→ **Problems to work on**
A - Give the name of every numbered formula heading in the sector analysis formulas.
B - In the sector analysis formulas, what score does a company receive when its growth is below -5%?
C - From the sector analysis formulas, output the part that opens with the words containing "2. Revenue Growth" and closes with "Sector Market Cap))".

→ **Document section**
########

Formulas Used in Sector Analysis:

1. Market Cap Growth Score:
   - YoY Growth % = ((Current Quarter Market Cap - Same Quarter Last Year Market Cap) / Same Quarter Last Year Market Cap) * 100
   - Score: 1 if growth > 5%, -1 if growth < -5%, 0 if -5% ≤ growth ≤ 5%
   - Final Score = Average of all company scores in sector

2. Revenue Growth Score:
   - YoY Growth % = ((Current Year Revenue - Previous Year Revenue) / Previous Year Revenue) * 100
   - Score: 1 if growth > 5%, -1 if growth < -5%, 0 if -5% ≤ growth ≤ 5%
   - Final Score = Average of all company scores in sector

3. Weighted vs Simple Average Variance:
   - Weighted Average = Σ(Company Growth * (Company Market Cap / Total Sector Market Cap))

########

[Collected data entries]
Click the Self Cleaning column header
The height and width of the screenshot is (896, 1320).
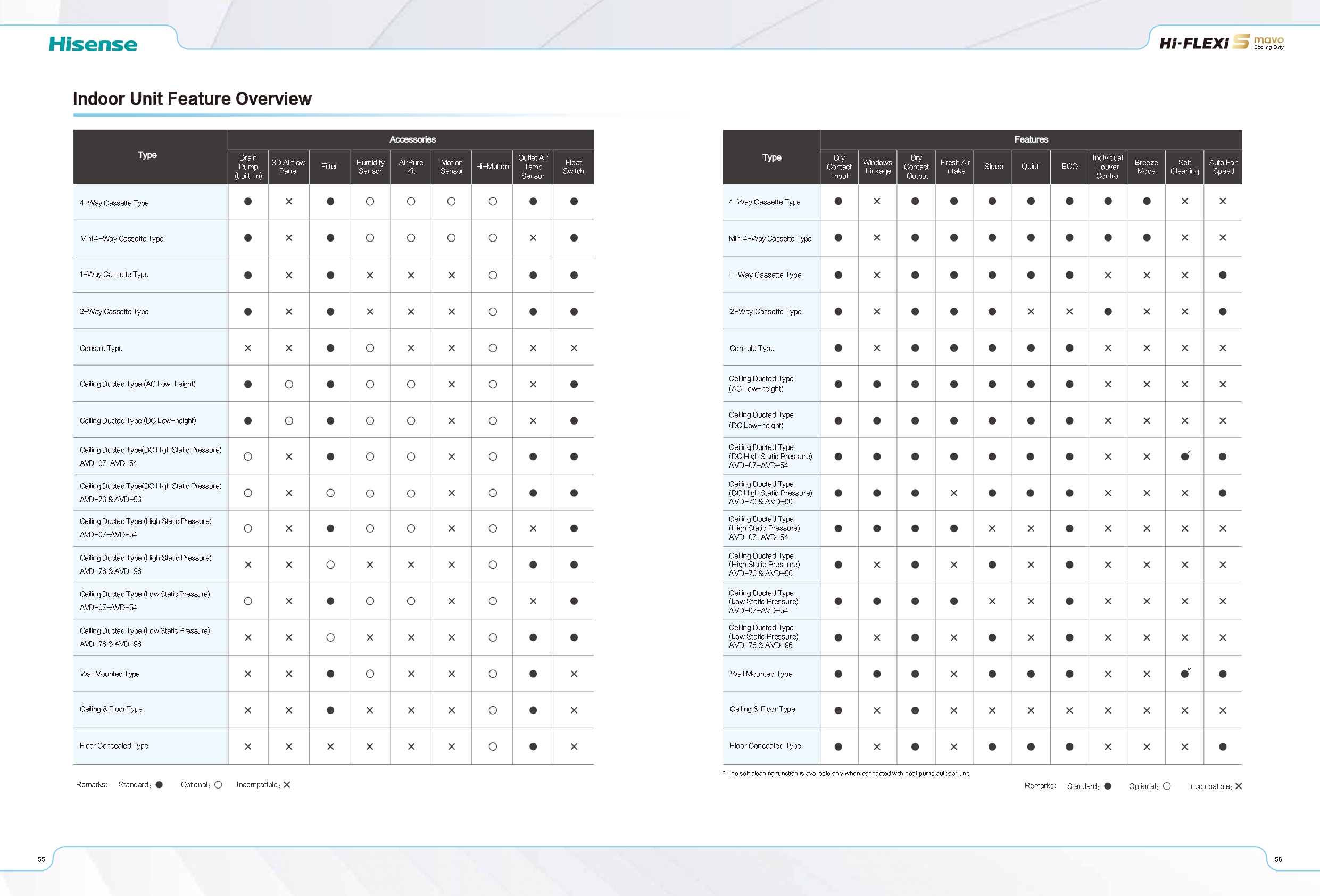1184,167
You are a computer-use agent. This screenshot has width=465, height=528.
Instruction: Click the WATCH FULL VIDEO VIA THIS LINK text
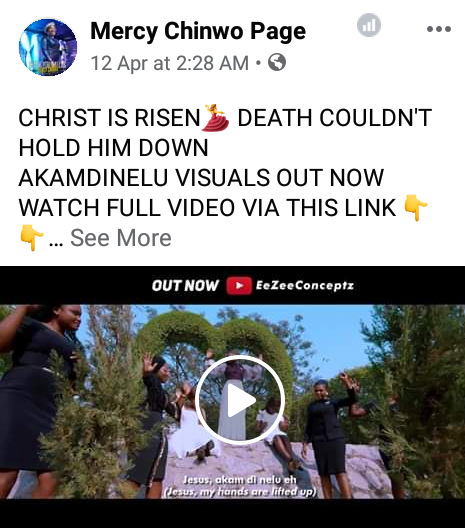click(207, 207)
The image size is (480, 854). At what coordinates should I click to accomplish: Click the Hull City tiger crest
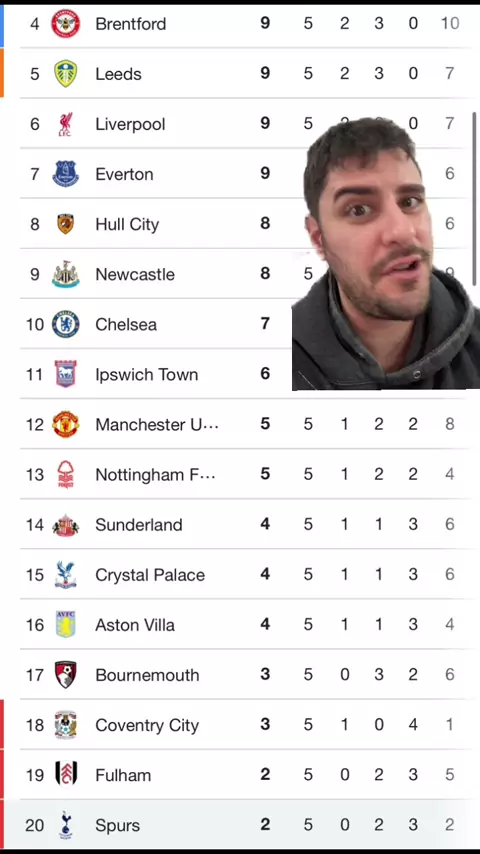click(65, 224)
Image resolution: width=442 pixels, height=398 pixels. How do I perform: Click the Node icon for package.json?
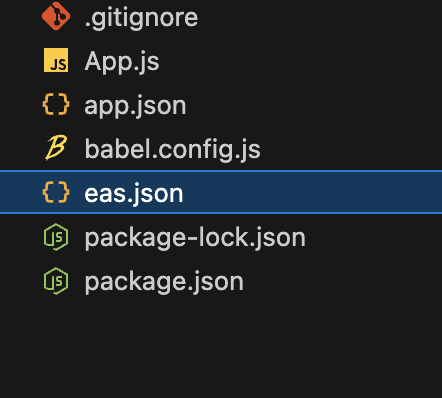(x=56, y=281)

########

→ **Responses to the tasks**
A -
Market Cap Growth Score
Revenue Growth Score
Weighted vs Simple Average Variance

B - -1

C -
2. Revenue Growth Score:
   - YoY Growth % = ((Current Year Revenue - Previous Year Revenue) / Previous Year Revenue) * 100
   - Score: 1 if growth > 5%, -1 if growth < -5%, 0 if -5% ≤ growth ≤ 5%
   - Final Score = Average of all company scores in sector

3. Weighted vs Simple Average Variance:
   - Weighted Average = Σ(Company Growth * (Company Market Cap / Total Sector Market Cap))